State v. Nations, Missouri Appeals, 1984; 16-yr-old dancing at club, D argued she didn’t know the girl was underage, statute required conduct to be knowingly (actually aware)

  • MPC says “knowledge” means aware of a high probability that something exists (actual knowledge not necessary)
  • TH: 2 ways to find someone guilty under knowledge MR
  • Actually know or know of a high probability that something exists
  • Take steps to avoid knowing something (Enron)
  • In many jurisdictions, including federal ct, willful blindness is a way we can infer knowledge (although states are free to reject this notion)

Strict Liability

  • SL eliminates the MR element. It does not affect the other elements of the case.
  • Typically used when
  • Little or no jail time
  • Regulatory
  • Public welfare (inherently dangerous)
  • Strong presumption against SL offenses
  • B/C it does not deter or rehabilitate
  • CL allows for SL
  • MR is the presumption, and SL is the exception
  • If legislature is silent on the issue of MR and we have no reason to infer they just forgot it (if they put it in certain parts of the statute but not others, we assume they did this intentionally)
  • MPC strongly disfavors SL
  • B/C MPC is entirely premised on personal culpability
  • Minimum of recklessness required if statute is silent
  • Except for statutory rape

Mistake and Mens Rea

Malum in se: bad all by themselves

Malumprohibitum: prohibited behaviors to benefit society

Mistake of Fact

Note: heavily tested on the bar exam

People v.
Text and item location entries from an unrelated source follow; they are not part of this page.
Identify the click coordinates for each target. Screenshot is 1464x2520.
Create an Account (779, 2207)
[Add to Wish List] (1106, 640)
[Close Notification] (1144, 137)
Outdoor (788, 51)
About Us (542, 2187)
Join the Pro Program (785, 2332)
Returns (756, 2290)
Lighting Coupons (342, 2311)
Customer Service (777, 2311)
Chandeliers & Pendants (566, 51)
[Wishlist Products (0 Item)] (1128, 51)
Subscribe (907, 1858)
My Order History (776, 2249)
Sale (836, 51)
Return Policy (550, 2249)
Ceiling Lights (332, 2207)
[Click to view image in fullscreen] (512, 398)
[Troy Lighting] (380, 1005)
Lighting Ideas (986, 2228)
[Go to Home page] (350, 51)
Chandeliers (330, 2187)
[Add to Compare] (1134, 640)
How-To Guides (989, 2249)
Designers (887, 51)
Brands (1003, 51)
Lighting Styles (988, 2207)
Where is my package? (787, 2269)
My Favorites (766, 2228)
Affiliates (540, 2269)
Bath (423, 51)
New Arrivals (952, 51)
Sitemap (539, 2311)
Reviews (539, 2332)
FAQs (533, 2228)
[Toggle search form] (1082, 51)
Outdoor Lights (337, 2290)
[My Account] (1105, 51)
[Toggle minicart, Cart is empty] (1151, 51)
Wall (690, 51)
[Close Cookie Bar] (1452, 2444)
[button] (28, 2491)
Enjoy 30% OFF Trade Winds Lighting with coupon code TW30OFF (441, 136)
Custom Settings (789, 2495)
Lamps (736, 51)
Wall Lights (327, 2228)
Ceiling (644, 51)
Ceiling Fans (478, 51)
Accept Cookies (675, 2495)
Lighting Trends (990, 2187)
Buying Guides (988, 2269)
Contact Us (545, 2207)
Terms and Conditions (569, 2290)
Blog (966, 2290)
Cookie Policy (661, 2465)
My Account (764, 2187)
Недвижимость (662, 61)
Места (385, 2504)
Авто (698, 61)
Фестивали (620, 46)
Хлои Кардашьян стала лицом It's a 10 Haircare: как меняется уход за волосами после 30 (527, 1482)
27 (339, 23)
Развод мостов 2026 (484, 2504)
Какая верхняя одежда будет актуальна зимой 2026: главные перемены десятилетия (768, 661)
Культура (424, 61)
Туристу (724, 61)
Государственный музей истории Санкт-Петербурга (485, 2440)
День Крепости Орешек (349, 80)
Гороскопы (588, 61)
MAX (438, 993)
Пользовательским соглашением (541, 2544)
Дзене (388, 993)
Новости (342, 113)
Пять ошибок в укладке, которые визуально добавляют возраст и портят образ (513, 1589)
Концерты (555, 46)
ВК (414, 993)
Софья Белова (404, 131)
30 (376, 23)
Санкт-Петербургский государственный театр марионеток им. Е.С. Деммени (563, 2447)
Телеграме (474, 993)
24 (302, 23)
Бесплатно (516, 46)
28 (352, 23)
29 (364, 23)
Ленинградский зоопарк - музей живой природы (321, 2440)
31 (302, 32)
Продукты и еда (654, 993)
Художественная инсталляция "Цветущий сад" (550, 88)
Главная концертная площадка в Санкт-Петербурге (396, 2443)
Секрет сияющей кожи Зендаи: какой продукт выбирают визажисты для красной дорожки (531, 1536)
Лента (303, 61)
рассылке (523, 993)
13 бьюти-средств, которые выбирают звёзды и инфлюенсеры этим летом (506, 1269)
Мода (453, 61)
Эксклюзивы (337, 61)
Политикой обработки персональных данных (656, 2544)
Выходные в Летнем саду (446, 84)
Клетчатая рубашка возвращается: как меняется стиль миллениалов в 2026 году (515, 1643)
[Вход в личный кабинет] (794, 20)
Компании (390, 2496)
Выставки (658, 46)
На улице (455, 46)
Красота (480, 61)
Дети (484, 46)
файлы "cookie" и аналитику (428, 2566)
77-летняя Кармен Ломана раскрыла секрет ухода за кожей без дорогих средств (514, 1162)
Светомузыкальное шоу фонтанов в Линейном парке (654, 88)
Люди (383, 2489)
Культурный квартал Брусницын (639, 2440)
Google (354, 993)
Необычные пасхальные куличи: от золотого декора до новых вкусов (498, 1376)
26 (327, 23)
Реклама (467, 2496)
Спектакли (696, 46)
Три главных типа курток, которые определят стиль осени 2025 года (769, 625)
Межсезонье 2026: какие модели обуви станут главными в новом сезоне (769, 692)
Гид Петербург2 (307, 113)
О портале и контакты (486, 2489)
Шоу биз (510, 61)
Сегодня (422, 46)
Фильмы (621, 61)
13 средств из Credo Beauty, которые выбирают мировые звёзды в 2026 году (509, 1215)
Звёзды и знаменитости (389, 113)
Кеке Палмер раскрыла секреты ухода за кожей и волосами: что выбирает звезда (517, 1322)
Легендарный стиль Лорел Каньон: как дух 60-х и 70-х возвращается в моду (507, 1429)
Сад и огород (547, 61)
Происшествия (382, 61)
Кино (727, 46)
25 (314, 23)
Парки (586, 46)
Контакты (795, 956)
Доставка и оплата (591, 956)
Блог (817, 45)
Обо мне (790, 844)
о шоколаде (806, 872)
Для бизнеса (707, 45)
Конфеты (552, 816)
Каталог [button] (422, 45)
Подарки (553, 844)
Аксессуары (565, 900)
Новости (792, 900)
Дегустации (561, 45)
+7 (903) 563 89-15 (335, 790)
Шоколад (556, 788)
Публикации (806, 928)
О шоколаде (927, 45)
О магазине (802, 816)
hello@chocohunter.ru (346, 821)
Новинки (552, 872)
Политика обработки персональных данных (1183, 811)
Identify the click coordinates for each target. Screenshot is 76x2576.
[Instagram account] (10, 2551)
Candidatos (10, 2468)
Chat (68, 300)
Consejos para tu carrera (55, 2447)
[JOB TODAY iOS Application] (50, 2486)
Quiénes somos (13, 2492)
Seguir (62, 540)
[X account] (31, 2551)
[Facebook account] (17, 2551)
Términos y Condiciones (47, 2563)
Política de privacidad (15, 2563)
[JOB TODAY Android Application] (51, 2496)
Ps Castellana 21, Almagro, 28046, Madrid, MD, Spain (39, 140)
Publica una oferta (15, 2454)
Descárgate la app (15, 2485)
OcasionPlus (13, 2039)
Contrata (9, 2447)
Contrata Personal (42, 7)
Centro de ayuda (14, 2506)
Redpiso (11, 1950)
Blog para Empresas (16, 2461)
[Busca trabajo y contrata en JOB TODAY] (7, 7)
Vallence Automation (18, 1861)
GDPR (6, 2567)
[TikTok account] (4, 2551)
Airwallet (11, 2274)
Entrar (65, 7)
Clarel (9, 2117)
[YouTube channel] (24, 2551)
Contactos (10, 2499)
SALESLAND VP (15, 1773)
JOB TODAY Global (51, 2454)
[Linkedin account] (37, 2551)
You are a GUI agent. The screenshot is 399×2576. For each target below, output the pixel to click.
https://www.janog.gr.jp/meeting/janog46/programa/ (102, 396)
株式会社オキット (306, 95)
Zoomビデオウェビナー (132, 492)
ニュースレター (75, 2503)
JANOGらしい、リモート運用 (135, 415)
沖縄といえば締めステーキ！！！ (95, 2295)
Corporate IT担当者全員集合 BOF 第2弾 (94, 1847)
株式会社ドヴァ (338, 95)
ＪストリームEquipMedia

Navarro, CA Appeals, 1979; D stole wooden beams from construction site

  • TH:
  • Affirmative Defense. Burden of proof on the defendant.
  • Mistake of Fact negates MR
  • To negate a GI element, mistake of fact must be honest (or genuine or good-faith) AND reasonable
  • Old approach was that the reasonable person was objective. Trend towards a more subjective approach that we look at a reasonable person in the D’s position
  • To negate a SI element, mistake of fact must be honest
  • No mistake of fact in SL crimes (no MR to negate)
  • Jury decides whether or not to believe the D when he says it was an honest belief
  • 2 exceptions that exist in some jurisdictions, but not all
  • Moral Wrong Doctrine: even if D has a valid MoF, still accountable if he intentionally committed an immoral act. Not real popular today.
  • Legal Wrong Doctrine: if a reasonable/honest mistake still means you would be convicted on a lesser charge, you get convicted on the higher charge anyway

Common Law Analysis

  • SI or GI crime?
  • Does the mistake go to the SI or the GI element?
  • Was it honest or honest + reasonable?
  • Does the moral wrong or legal wrong doctrine apply?

MPC

  • No such thing as SI or GI, so MR applies to all elements of crime
  • MoF is a defense when it negates the MR element of the statute
  • No moral wrong or legal wrong doctrine

Mistake of Law

In 99% of cases, this never works. But in law school, it often might.

General rule: ignorance of the law is no excuse

  • Exceptions
  • Defense if reasonable reliance on an official statement of the law when that statement of law later turns out to be wrong.
  • It must come from a govt official who is charged w/ interpreting and enforcing (judicially) the law
  • If statute requires knowledge that something is illegal (Cheek v. US, pilot was wrong about tax law), an honestMoL may be sufficient to negate MR.

MPC

  • Same reasonable reliance exception
  • HonestMoL, even if unreasonable, can result in acquittal if the mistake of law negates the mental state element of the crime (Cheek). These are very rare.

Chapter 6 – Causation

Actual Cause (Cause-In-Fact)

3 ways to show causation

  1. But-For: A would not have happened but-for B. Most cases.
  2. Acceleration: liable if you accelerated the death of a person, even by a fraction of a second
  3. Substantial Factor: when more than 1 actor engages in an act that, on its own, could have caused the death, then they both satisfy the causation requirement.

MPC

  • Same

Proximate Cause (Legal Cause)

Chain of events must be close enough to link the cause to the ultimate result. Usually arises when an intervening force exists.